WASHINGTON: For­mer US ambassador to Afgha­n­­is­tan Zalmay Khalilzad would join the State Department as an adviser on Afghanistan, US Secretary of State Mike Pompeo said during his flight to Islamabad on Wednesday.

“Ambassador Khali­lzad is going to join the State Department team to assist us in the reconciliation effort; so he will come on and be the State Department’s lead person for that purpose,” Pompeo told reporters travelling with him.

President Donald Trump has expressed frustration at the lack of progress towards a US withdrawal from the Afghan conflict after 17 years. In a policy shift during a June ceasefire, Washington said it would “support, facilitate and participate” in any Kabul government-led peace talks with the Taliban.

The surge in recent Taliban attacks has, however, raised questions about its interest in talks.

Khalilzad’s appointment signals that the administration is serious about an Afghan peace process.

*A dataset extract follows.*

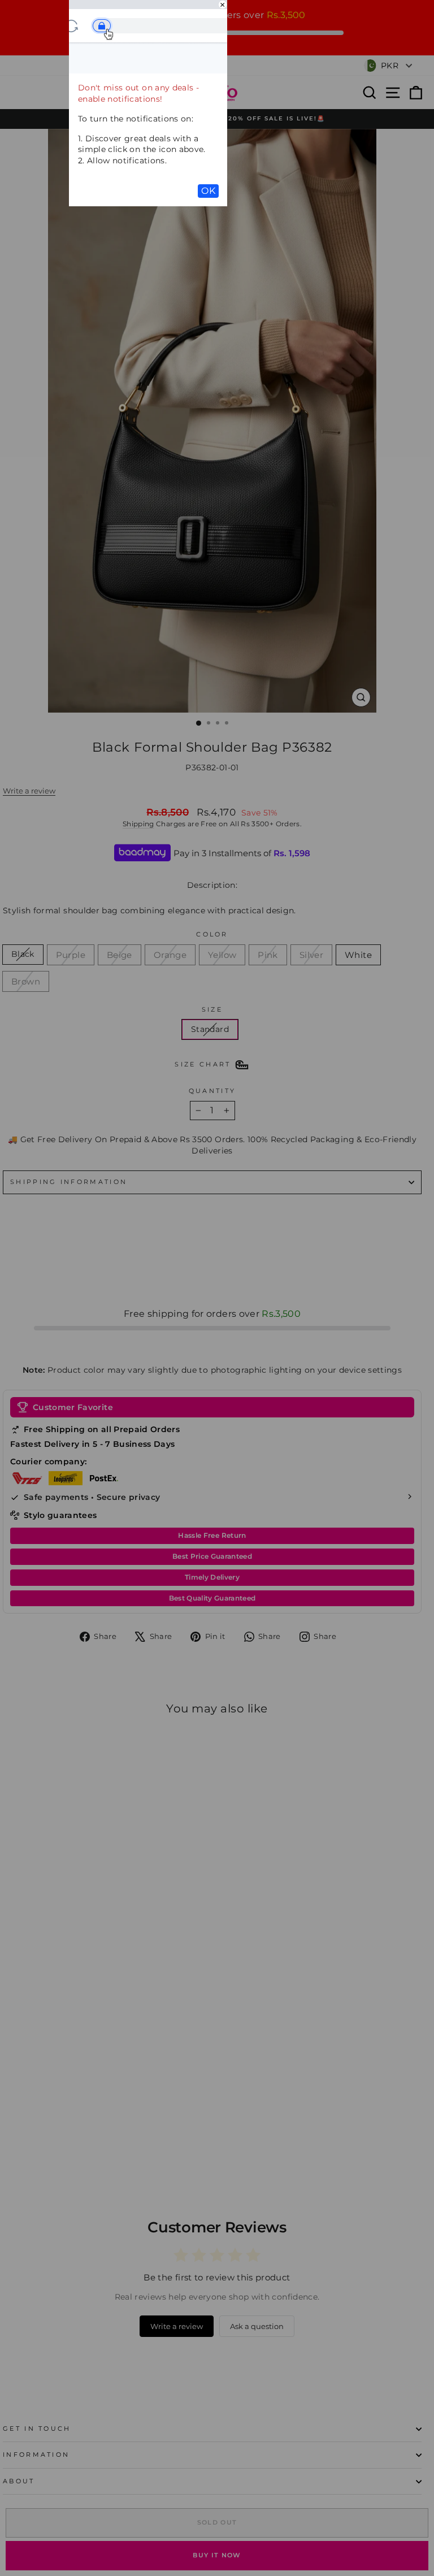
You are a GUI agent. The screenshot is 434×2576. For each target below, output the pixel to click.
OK (208, 190)
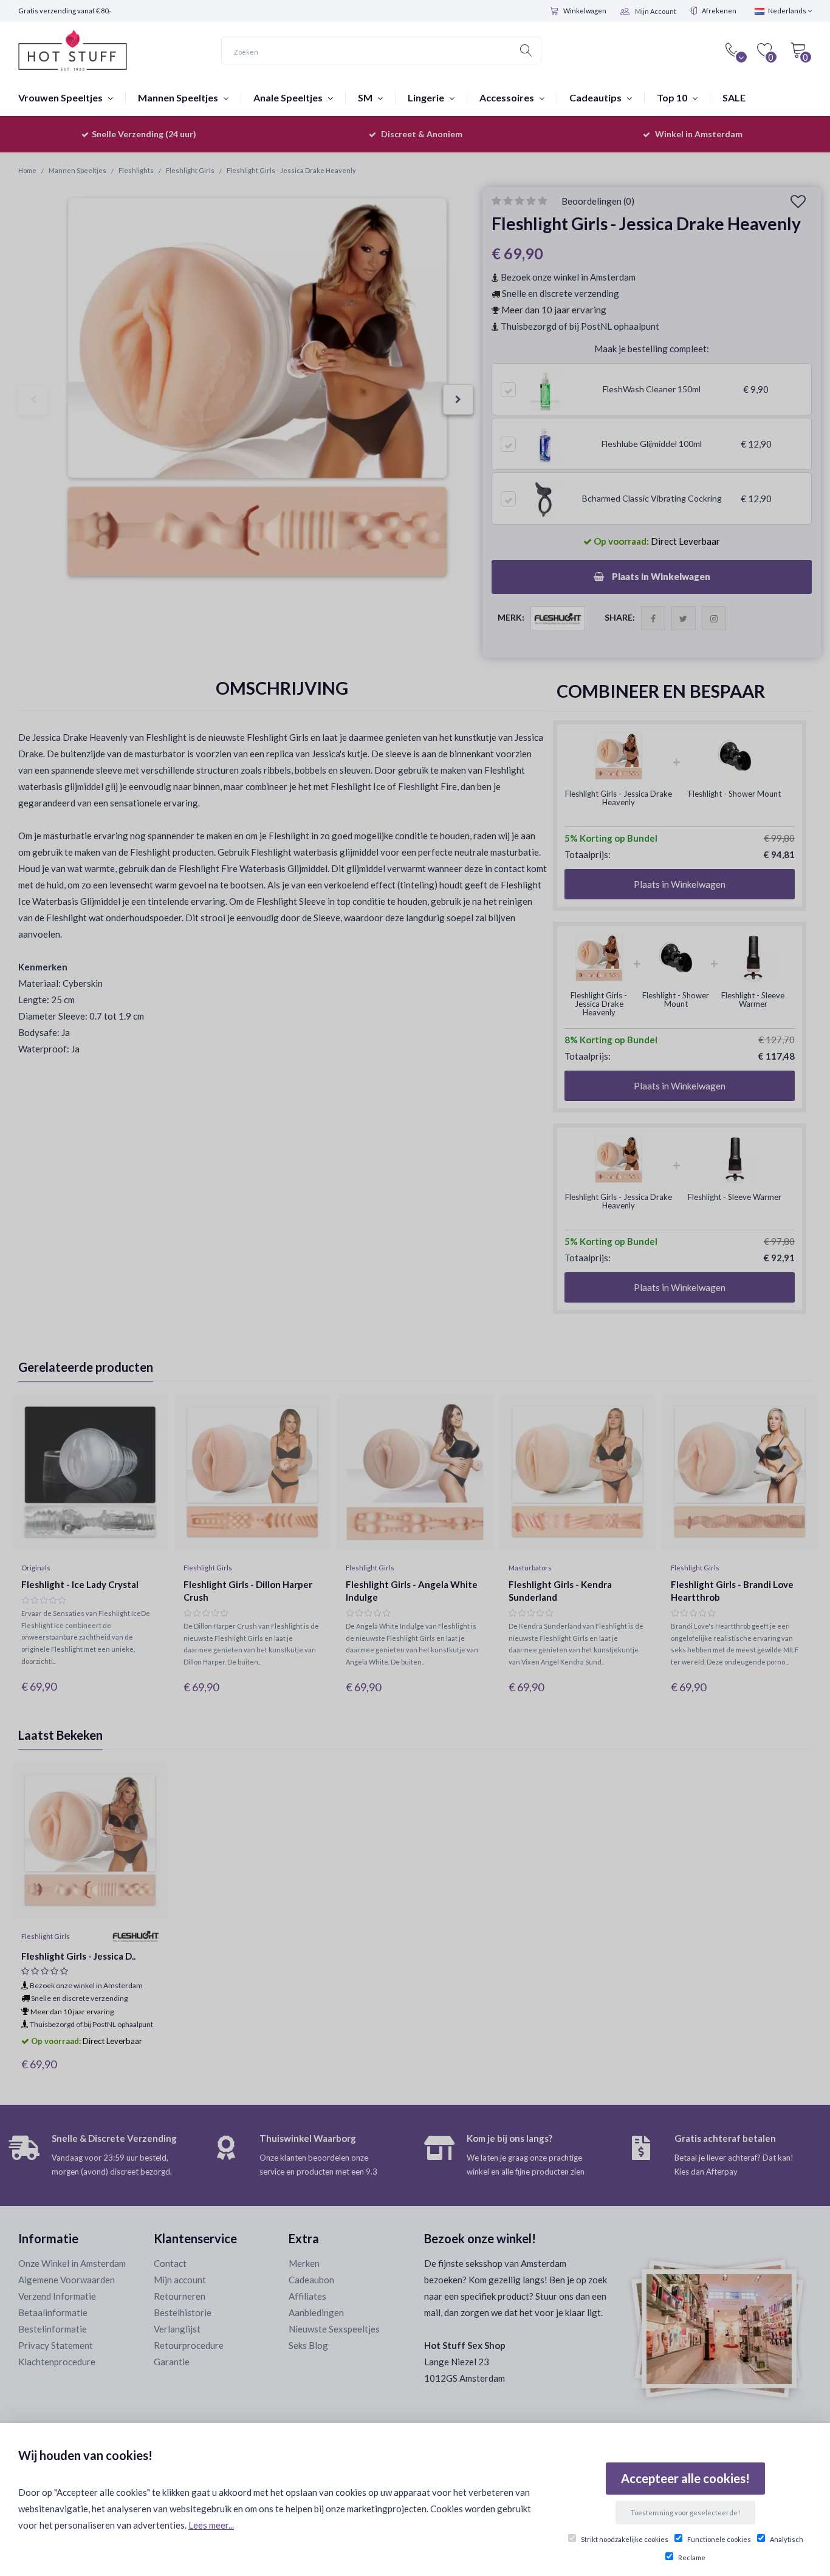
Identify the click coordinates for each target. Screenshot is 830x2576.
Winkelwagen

In addition to his experience advising or working for four US administrations and his knowledge of Afghanistan’s main languages, culture and politics, he is from the ethnic Pashtun majority.

As an aide to President George W. Bush, Khalilzad helped plan the US invasion of Afghanistan that followed the Sept 11, 2001, attacks by Al Qaeda, which had been based in that country. That invasion also ousted the Taliban, whose Islamist government ruled the country beginning in 1996.

Known by many in Washington as “King Zal”, the 67-year-old Khalilzad has decades of experience in the region. Now he has what Mr Pompeo has described as a “singular” mission to get the Taliban and the Afghan government to reconcile.

The mission marks Khalilzad’s return to focus on the country of his birth and childhood, and the place where he served as US ambassador from 2003 to 2005 under President Bush, helping to guide regime change in the messy aftermath of the fall of the Taliban.